### DATA IN THIS EXERCISE

######

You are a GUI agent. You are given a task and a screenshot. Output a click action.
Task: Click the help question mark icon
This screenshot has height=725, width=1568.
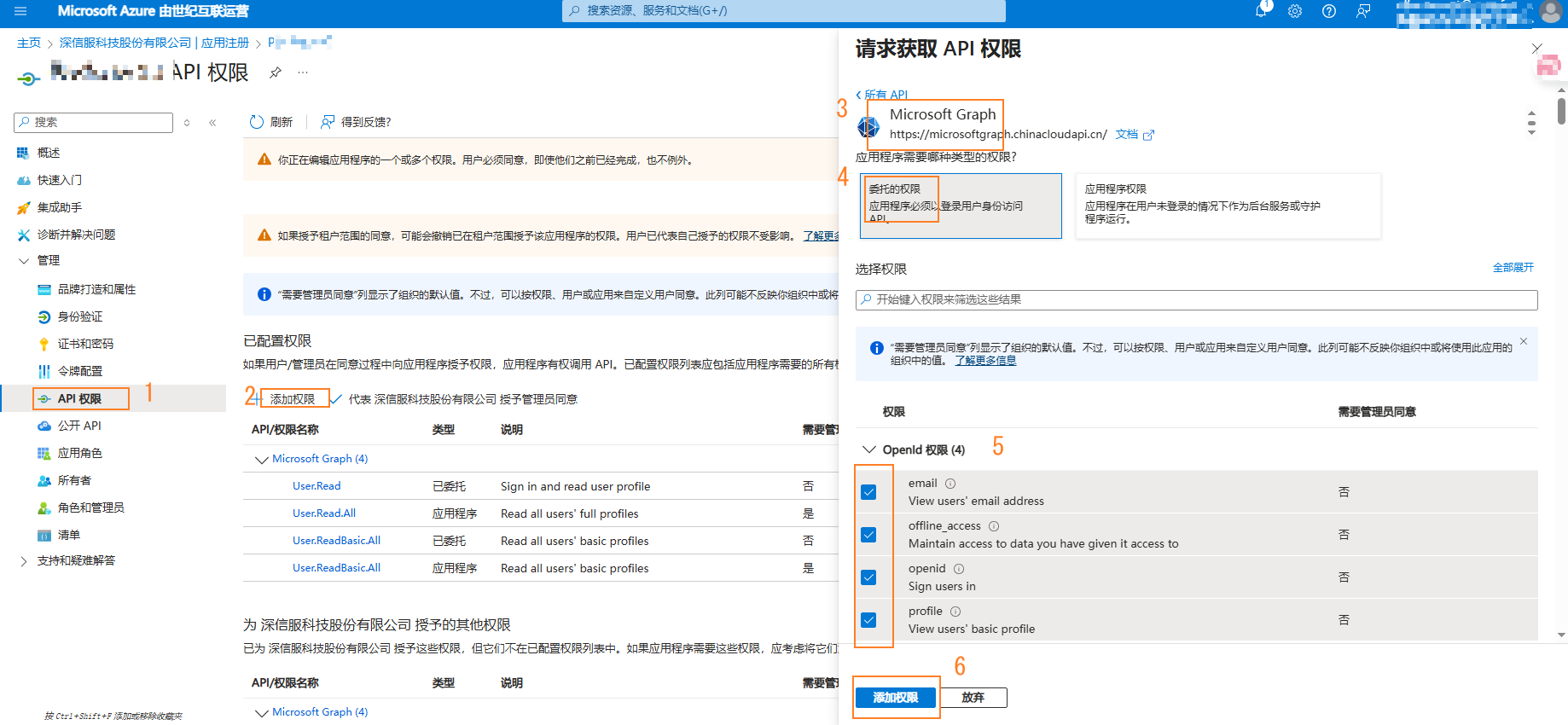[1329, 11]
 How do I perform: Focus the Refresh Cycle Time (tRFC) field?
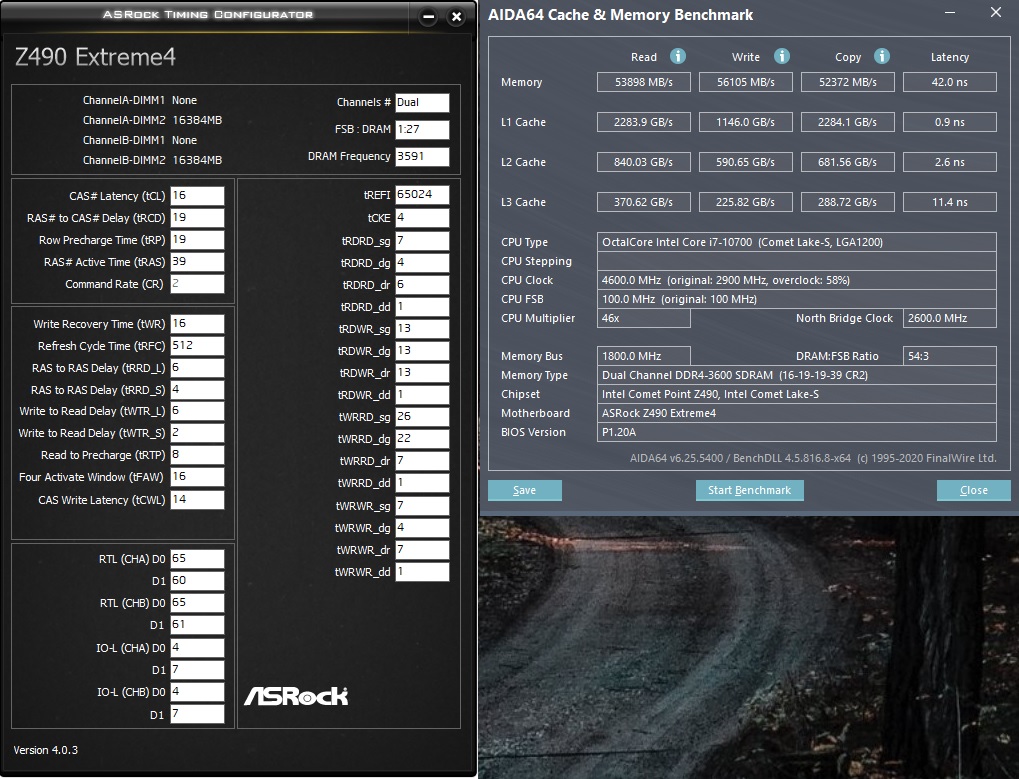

######

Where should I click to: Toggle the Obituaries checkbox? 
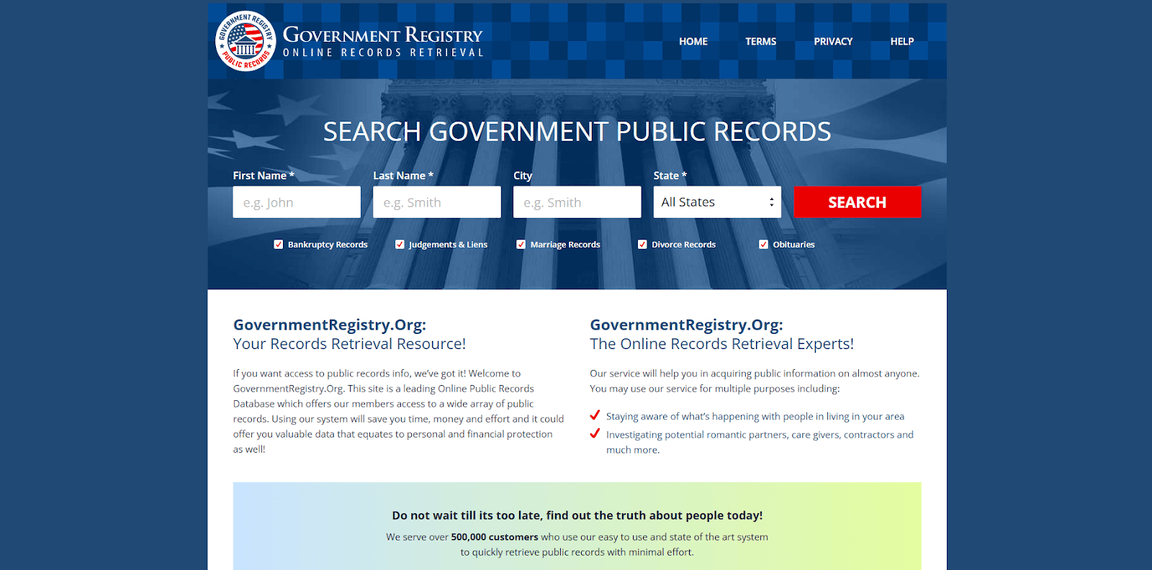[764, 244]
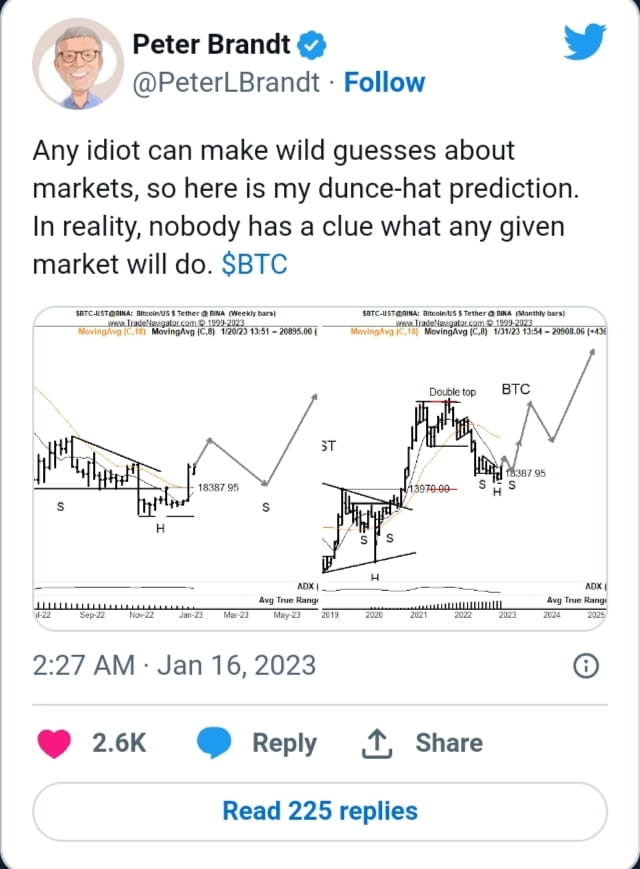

######

### WHAT YOU SHOULD DO
For this exercise, please set down exactly the lines of the listing above from the line with "You are a GUI" up to and including the line with "How do I perform: Focus", and no pictures.

### SOLUTION
You are a GUI agent. You are given a task and a screenshot. Output a click action.
Task: Click the help question mark icon
This screenshot has height=725, width=1568.
[1329, 11]
 How do I perform: Focus the Refresh Cycle Time (tRFC) field?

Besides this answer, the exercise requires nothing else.